Dan itu juga kadang terjadi di hidupku. :')
Kasus beberapa bulan yang lalu, yang kurasa jadi pemicu sakitku kambuh.
Kala itu musim ujian. Anak anak harus melengkapi beberapa berkas. Salah satunya foto. Aku tau foto itu tidak murah, tapi dibilang mahal ya tidak juga. Lagipula mereka tetap akan perlu foto untuk melamar pekerjaan atau mendaftar ke perguruan tinggi nanti. Jadi ya tetap harus ada kan fotonya?
Pengumpulan foto menggunakan deadline. Tapi ada banyak sekali anak yang tidak juga segera mengumpulkan foto. Akhirnya aku juga kan yang mendesak mereka. Ah seandainya mereka tau, posisiku juga sangat tak mudah.
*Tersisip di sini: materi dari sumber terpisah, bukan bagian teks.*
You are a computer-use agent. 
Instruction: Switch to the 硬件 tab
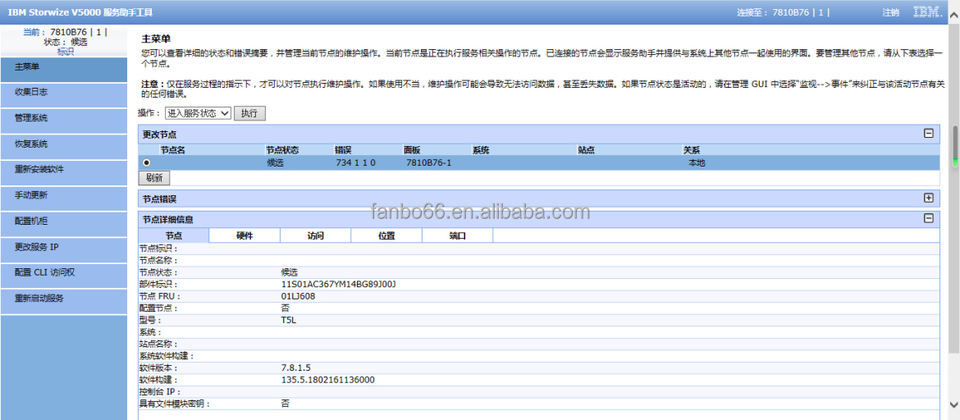pos(245,236)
Ada satu anak spesial. Ku tanya baik baik, kenapa belum mengumpul foto? Dia bilang tertinggal. Yasudah ku suruh ambil saat itu juga. Karena aku tau dia tidak punya kendaraan, ku pinjami dia kendaraanku. Tapi dia menolak, dia jawab nanti saya pulang ambil foto sama teman saya saja.
Oke. Aku tunggu.
Tapi sampai keesokan harinya masih juga si anak tidak mengumpulkan foto. Sampai tibalah hari ujian. Kartu pesertanya tidak ada foto. Aku sebagai panitianya kena marah atasan. Kenapa tidak bisa mengurus hal sepele seperti ini. Subhanallah. Salah lagi :')
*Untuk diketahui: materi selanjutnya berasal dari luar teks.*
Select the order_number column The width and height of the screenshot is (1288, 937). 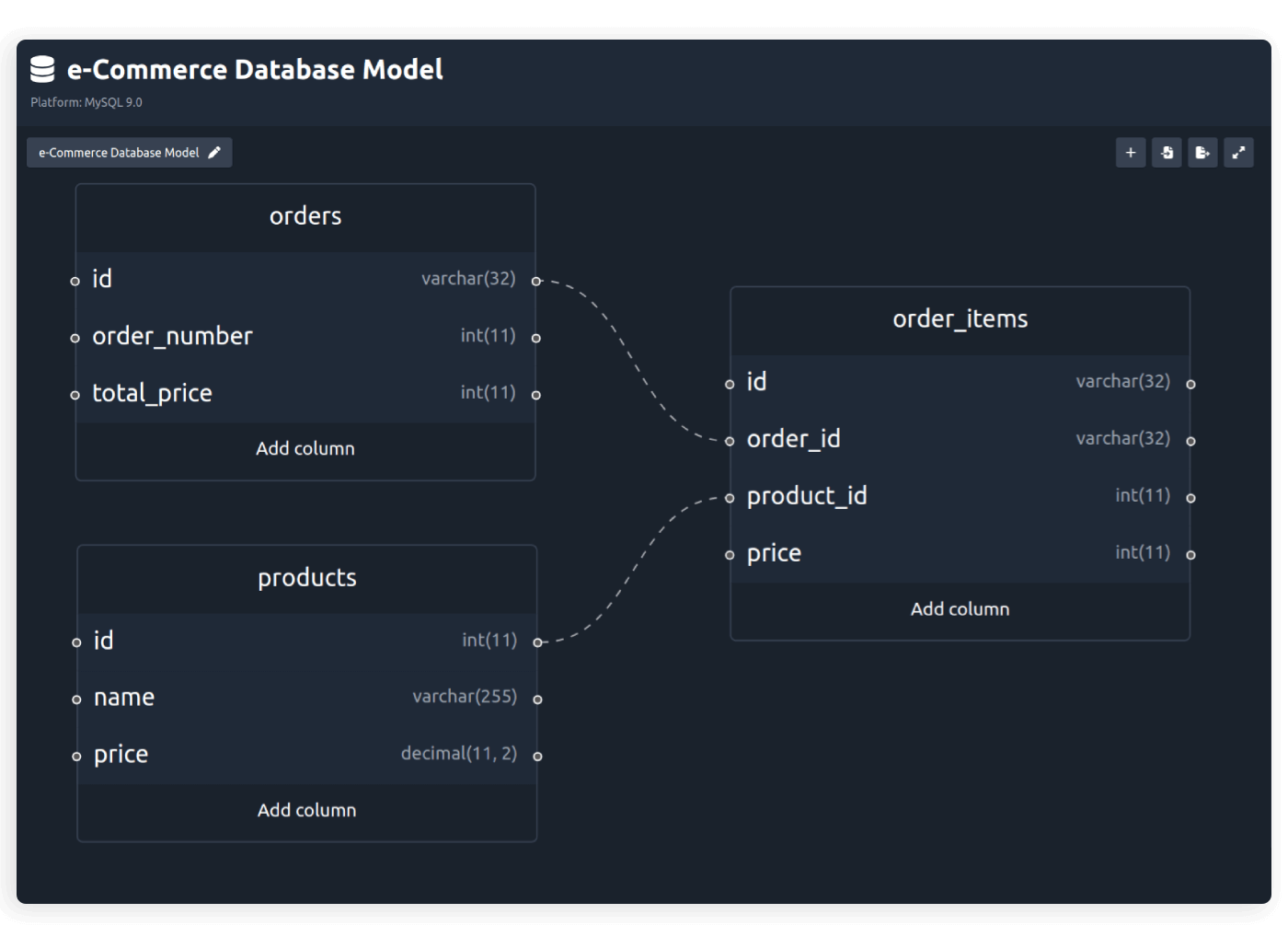click(172, 336)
Usut punya usut, anak tadi tidak punya uang untuk cetak foto. Dan dia berbohong mengatakan fotonya tertinggal di rumah. Yang sepertinya kalau kutebak, jangankan cetak foto, aku yakin dia pun belum pernah berfoto. Lalu apa yang mau dicetak?
Tapi walau atasanku memarahiku, atasanku juga siap dimarahi atasannya lagi.
Yang membuat frustasi adalah aku tidak punya amarah yang bisa ku tumpahkan ke anak tersebut. Hidupnya pun sudah seprihatin itu. Walau tetap aku memarahi ketidakjujurannya.
Entah ya, kadang aku terlalu melibatkan emosiku ke dalam pekerjaan ini. Aku bisa menangis saking kesalnya. Menangis itu levelnya seribu kali di atas marahnya aku. Jadi kalau sudah masya Allah kasusnya, aku sudah tidak lagi marah, sebagai gantinya aku menangis.
:')
Bagian mana yang harus ku tangisi? Aku pun kadang bingung. Hanya kadang hidup itu selucu ini.
Pada hidup anak anak, aku seringkali menyelam terlalu dalam. Hingga rasanya aku ikut terjebak di dalamnya.
Anak anak yang broken home, anak anak yang ditelantarkan, anak anak yang bekerja, anak anak yang disakiti orang tuanya, dan sebagainya. Aku benci merasakan penderitaan mereka. Karena aku tidak mampu membantu, hanya sebagai pendengar yang baik saja. Itu pun kadang kurang baik.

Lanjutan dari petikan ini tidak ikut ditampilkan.